I had to laugh. “Possibly. But you’re very cute when you get excited, so it was almost worth it.”
“It is exciting. Even if it’s exciting just for me. This is art, really. This guy had a background piece, done all in watercolor, that was breathtaking. You could have framed it and put it in a museum.”
“I believe you. And I’m glad you love what you do. You’ll be a much happier person in the end.”
“Do you love what you do? Vicki says you write. Anything I’d have read?”
“Probably not. I’m a writer of historical romance. At least I was. My latest book is kind of the anti-romance. And yes, I do love it. I’d do it if I never got a thing published, and spent my life shuffling manuscripts to friends and family members.”
“You didn’t order anything to drink, not even wine. Are you sure you don’t want something?”
“No, thanks. I don’t want you to think I’m a closet alcoholic.”
He made a face. “Don’t worry. I don’t believe much of what Vicki says. She’s a great person, really. I mean once you’re her friend, she’ll give you the shirt off her back, but she sees everything through a haze of self-doubt. She grew up having a body men would kill for, and she thinks that’s the best part of her. It’s hard.”
“In that case, I’ll have six shots and a beer.”
He laughed. “Vicki said you were funny.”
“Yeah? What else?”
“Going through a divorce.”
I made a face. “Yeah. Hopefully, things will be final in a couple more months. We, ah, speeded things up, since there was obvious desertion, adultery, etcetera, but I’m still signing things and waiting.”
“That really sucks.” He tilted his head. “So, okay, what did she tell you about me?”
“Hmmm. She said you were an entrepreneur.”
“True.”
“And that you had no game, no self-confidence. And that you lived with your parents.”
“What? God, why didn’t you just shoot me when I came to your house?”
I shrugged. “Because I didn’t know who you were. If you’d have been wearing a nametag, it would have been a different story.”
He laughed. Then he started telling me stories of his childhood, and I started telling him stories about mine, and by the time we were arguing about who had a worse prom date, I was floating. What a nice guy.
We had finished dinner and were sitting in the bar of the restaurants, looking out over the bay and talking about boats – he loved to sail! me too!! – when my cell phone rang. Now, I carry a cell phone at all times, but very few people know the number. Brian knew, of course, but I doubt he’d have anything to say to me at this point. Anthony knew it, but he and Victor were up in Lake George, so I doubted it was him. That left one of my girls. So when it rang at 10:47, I panicked just a little. Caller ID told me it was the house.
“Hello? Who is this? What’s wrong?”
“Mom.” It was Jessica. “Look, I’m sorry to bother you, but it’s an emergency.”
I was reaching for my purse, getting ready for a quick exit. “What? What happened.”
“The printer is out of ink.”
I stopped. Took a breath. Put down my purse. “What did you say?”
“The printer. The ink cartridge is empty and you don’t have another one.”

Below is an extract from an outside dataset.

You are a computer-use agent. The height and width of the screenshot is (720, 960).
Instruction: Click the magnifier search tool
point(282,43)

I looked over at Mitch. He was looking concerned. Ready to help. What a nice guy. “The ink cartridge is empty?” I repeated.
Mitch sat back and grinned.
“Mom, this is serious. I need to print this out.”

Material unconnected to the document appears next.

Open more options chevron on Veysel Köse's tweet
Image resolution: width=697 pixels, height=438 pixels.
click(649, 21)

“Honey,” I said, trying to keep my voice even, “it’s almost eleven at night. What is so important that you need to print it right now?”

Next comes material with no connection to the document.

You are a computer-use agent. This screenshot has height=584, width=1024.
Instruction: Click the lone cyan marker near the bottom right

Heavy sigh over the phone. “Mom, it’s too complicated to explain. I just really need another cartridge.”
“Okay, honey. Listen. Take the old cartridge out of the printer. Can you do that?”
I heard muffled sounds. “Okay, Mom. Got it.”
“Good girl. Now, set it down on the floor.”
“Really? Okay, hold on. It’s on the floor.”
“Good. Now, walk slowly around the cartridge three times, chanting ‘Ink Fairy, Ink Fairy, bring me more ink.’”
Mitch chuckled. Jessica made a different kind of noise. “Oh, right, Mom. Like a real Ink Fairy is going to drop a cartridge out of the sky.”
“Jessica, there’s just as much a chance of that happening as there is a chance of me leaving my date and driving around Long Beach Island trying to find an all-night office supply store.”